Written exercise
Find every line in the records below that contains the word "width", and copy each of those lines.

Provided data
========================================

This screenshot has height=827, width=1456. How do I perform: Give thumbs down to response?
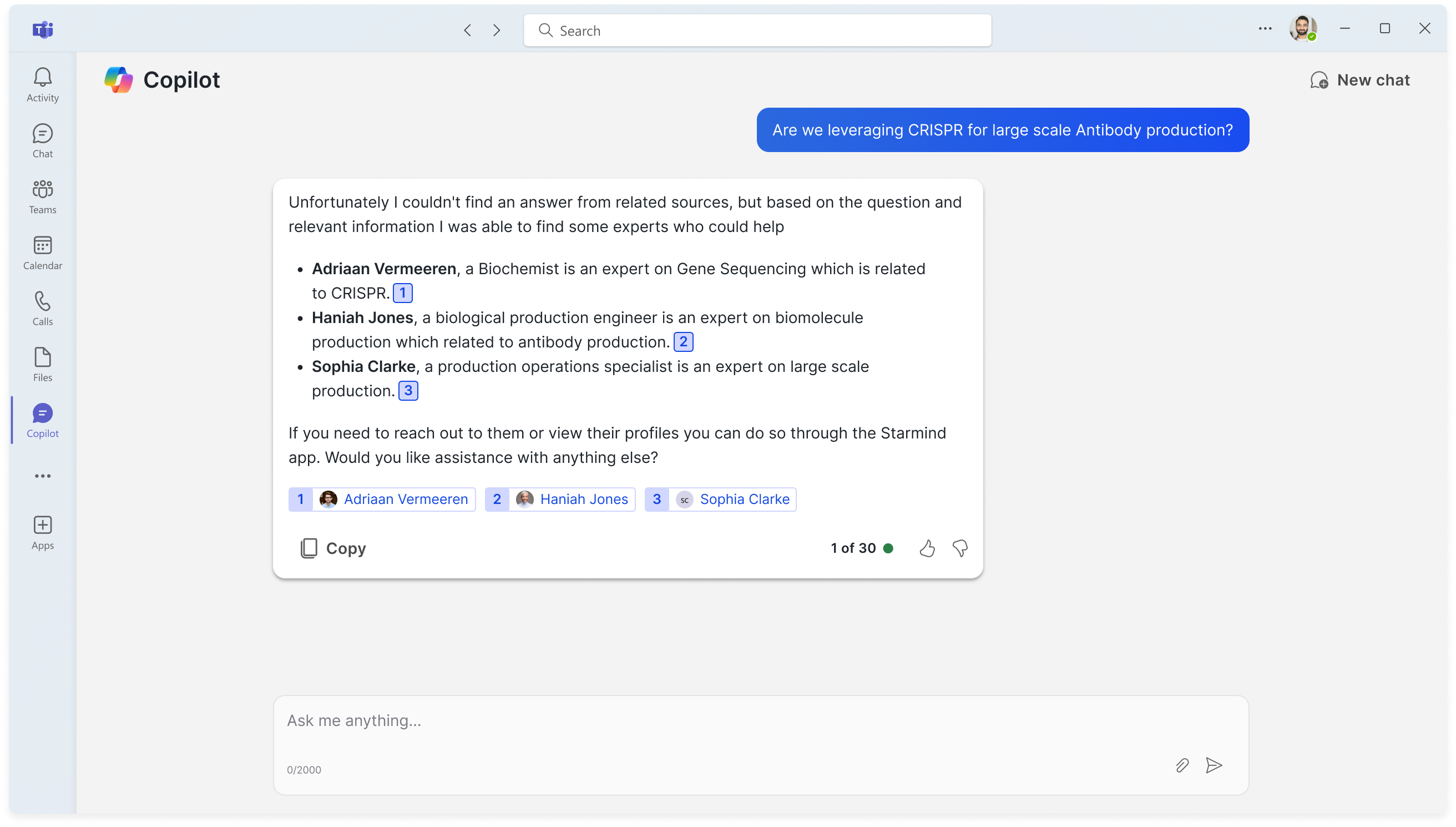pos(960,548)
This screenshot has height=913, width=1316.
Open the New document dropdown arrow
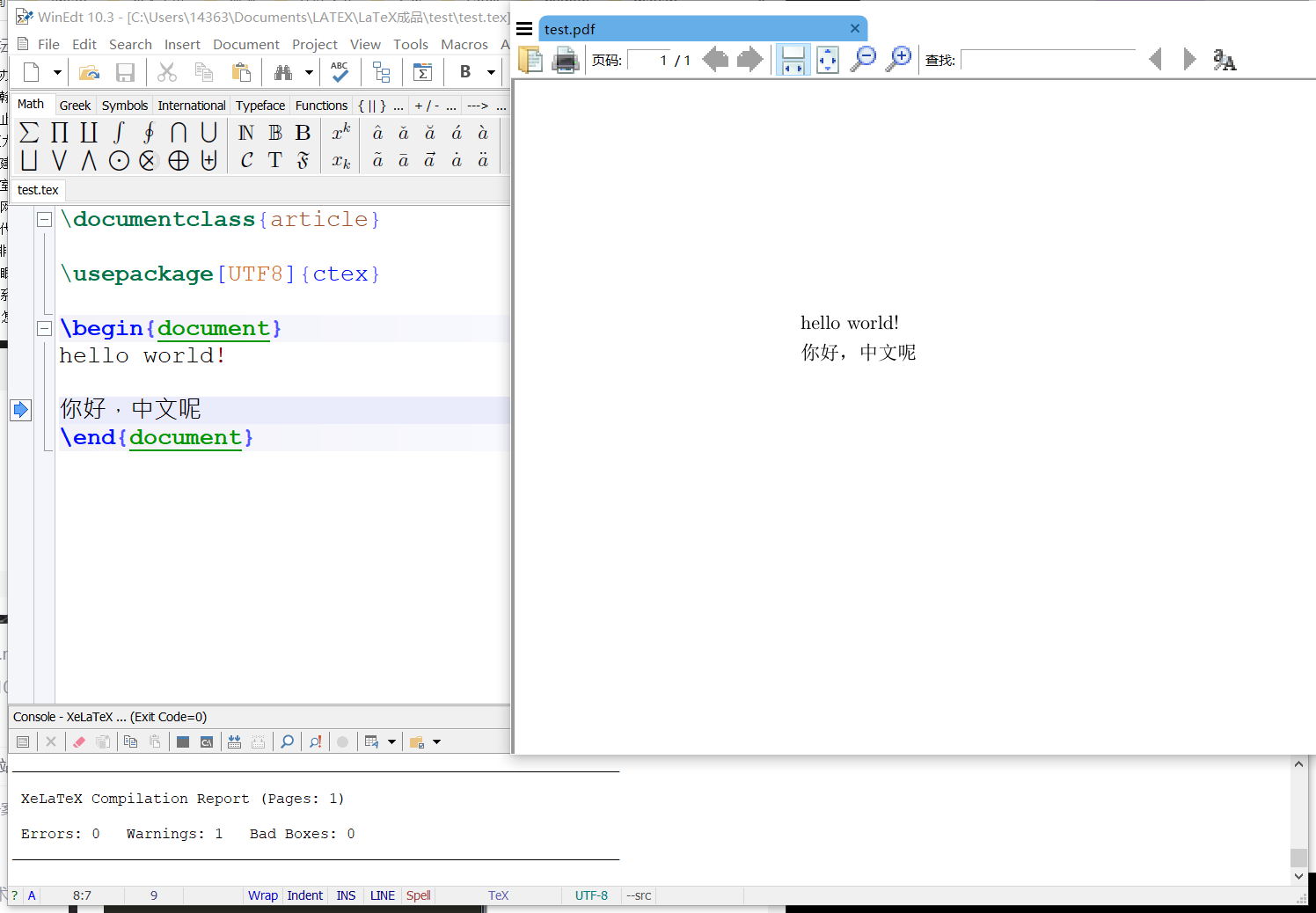click(57, 72)
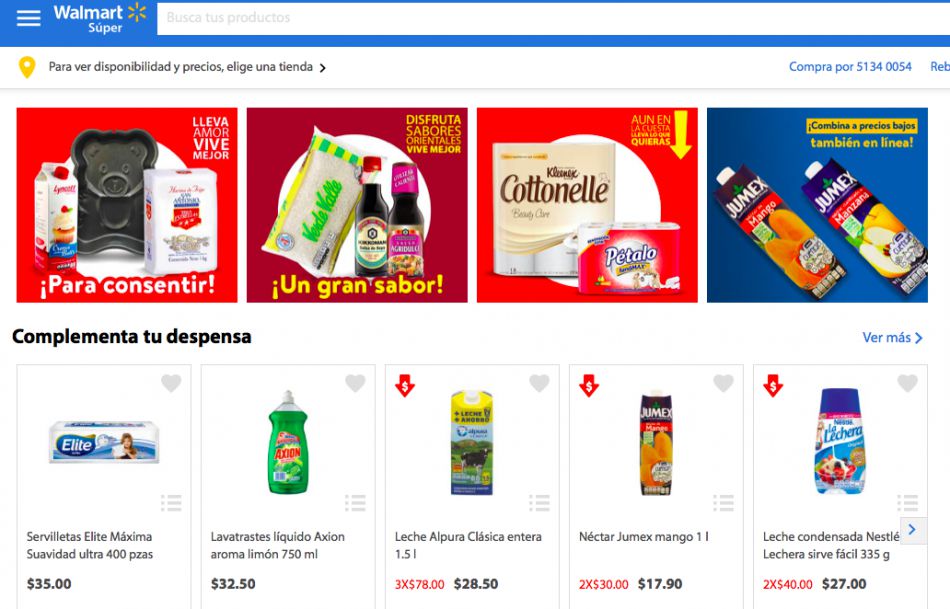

========================================

Correct response
This screenshot has height=827, width=1456. How do I perform: Give thumbs down to response?
This screenshot has height=913, width=1316.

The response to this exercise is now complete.